The Obama administration has hit out at Russia's decision to supply Syria with anti-ship missiles.

General Martin Dempsey, chairman of the Joint Chiefs of Staff, said the move was "ill-timed and very unfortunate" and will only worsen the civil war, AP reported.

Dempsey said the missile delivery would embolden Syrian President Bashar Assad's regime and "prolong the suffering".

He was commenting on a New York Times report that Russia has sent advanced antiship cruise missiles to Syria.

The New York Times quoted an unnamed military source saying that while Russia has previously supplied weapons to Syria, the latest round are more sophisticated in countering any potential future foreign military intervention in Syria.

The source said the move is a clear indication of the depth of Russia's support for the Syrian government led by President Bashar al-Assad.

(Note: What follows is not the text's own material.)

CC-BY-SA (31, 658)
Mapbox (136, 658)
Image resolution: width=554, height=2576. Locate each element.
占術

GlobalPost senior correspondent Noga Tarnopolsky said that the weapons Russia sent to Syria are "likely to interfere with any of the non-lethal international efforts that have been discussed as possibilities: a no-fly zone, a naval blockade, the transfer of materiel to the rebels."

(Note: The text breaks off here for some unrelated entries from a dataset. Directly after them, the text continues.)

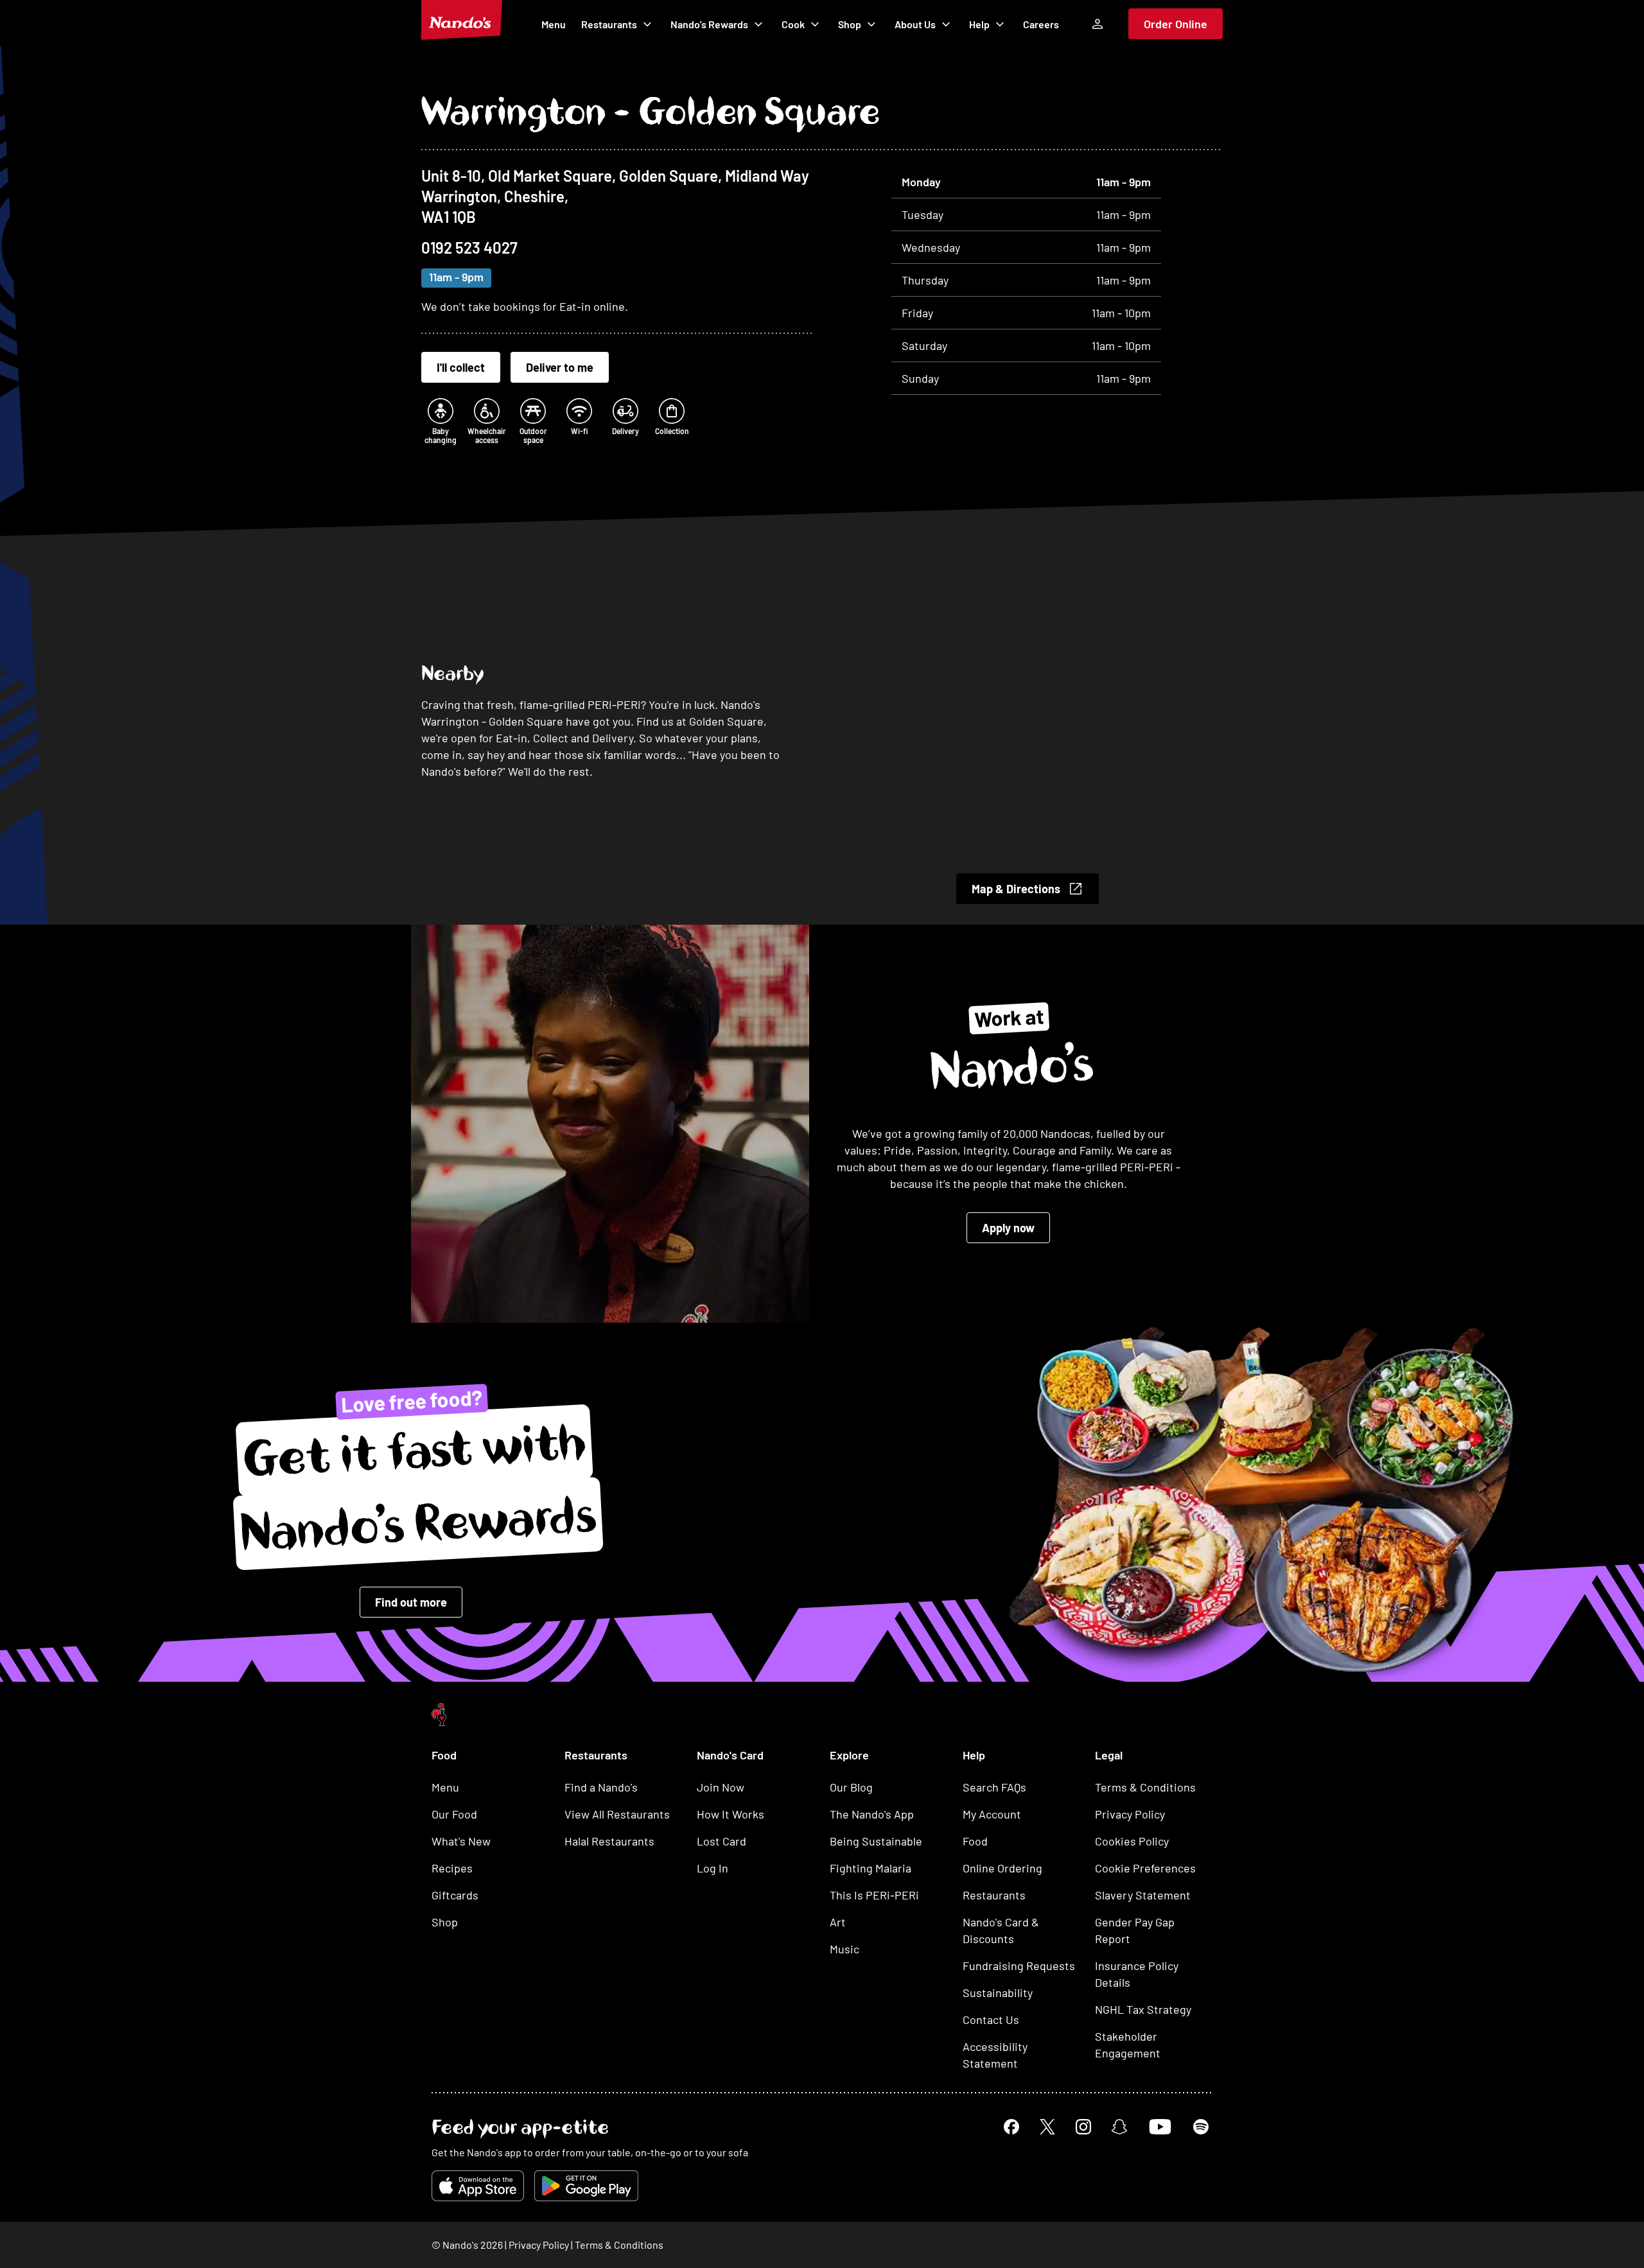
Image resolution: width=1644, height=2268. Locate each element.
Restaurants (609, 24)
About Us (915, 24)
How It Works (730, 1814)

As such, "Russians seem to be pushing the Western powers into a corner," Tarnopolsky said. "If Russia succeeds, that would leave Europe and the United States with only two options: do nothing, or enter with overwhelming, massive military force and be prepared to confront extremely advanced Russian weapons systems."

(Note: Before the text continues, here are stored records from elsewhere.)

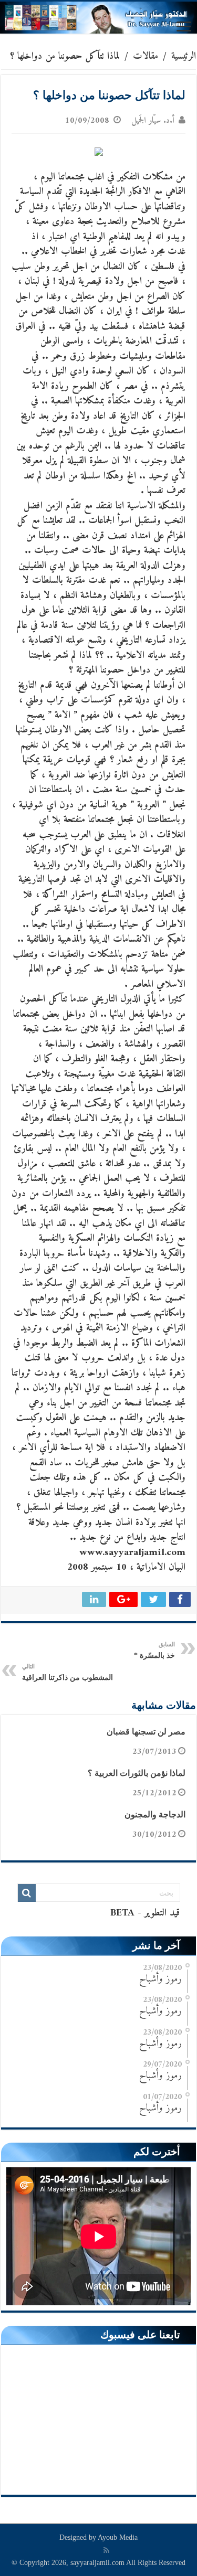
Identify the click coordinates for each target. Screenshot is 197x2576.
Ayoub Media (118, 2537)
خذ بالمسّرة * (154, 1650)
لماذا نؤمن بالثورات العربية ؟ (136, 1773)
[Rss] (106, 2550)
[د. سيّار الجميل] (98, 18)
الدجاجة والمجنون (155, 1814)
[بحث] (27, 1893)
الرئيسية (183, 56)
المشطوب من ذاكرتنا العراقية (67, 1672)
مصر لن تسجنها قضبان (146, 1731)
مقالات (145, 56)
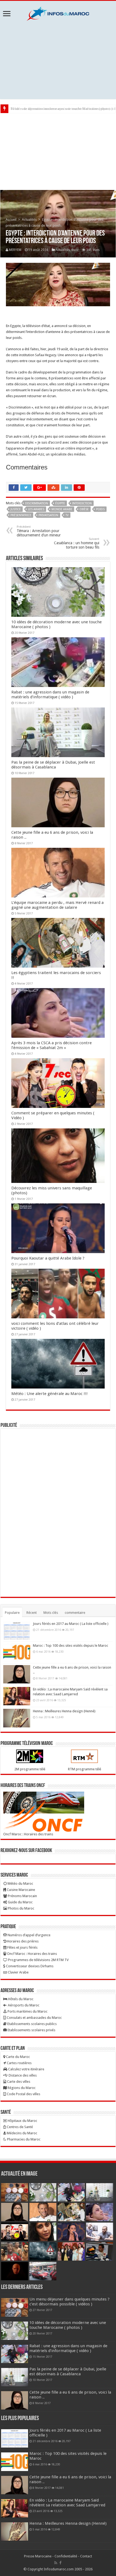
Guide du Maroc (20, 1902)
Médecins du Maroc (21, 2133)
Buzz (75, 250)
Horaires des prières (22, 1941)
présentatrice (21, 515)
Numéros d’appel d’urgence (28, 1935)
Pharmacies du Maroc (23, 2139)
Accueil (11, 219)
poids (100, 509)
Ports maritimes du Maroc (27, 2011)
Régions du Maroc (21, 2088)
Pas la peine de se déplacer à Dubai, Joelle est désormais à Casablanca (53, 765)
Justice (16, 509)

Russia's foreign minister would not confirm details but said Russian supplies did not break any international rules, the BBC reported.

Foreign Minister Sergei Lavrov said Friday he did not understand the uproar sparked by Moscow's continuing weapons cooperation with Syria.

"I do not understand why the media is trying to create a sensation out of this," Lavrov said, according to Agence France-Presse.

More from GlobalPost: Obama plays down mounting controversies

During a joint press appearance in Sochi with visiting United Nations Secretary General Ban Ki-moon, Lavrov said: "We are first and foremost supplying defense weapons related to air defense.”

"We have not hidden that we supply weapons to Syria under signed contracts, without violating any international agreements, or our own legislation."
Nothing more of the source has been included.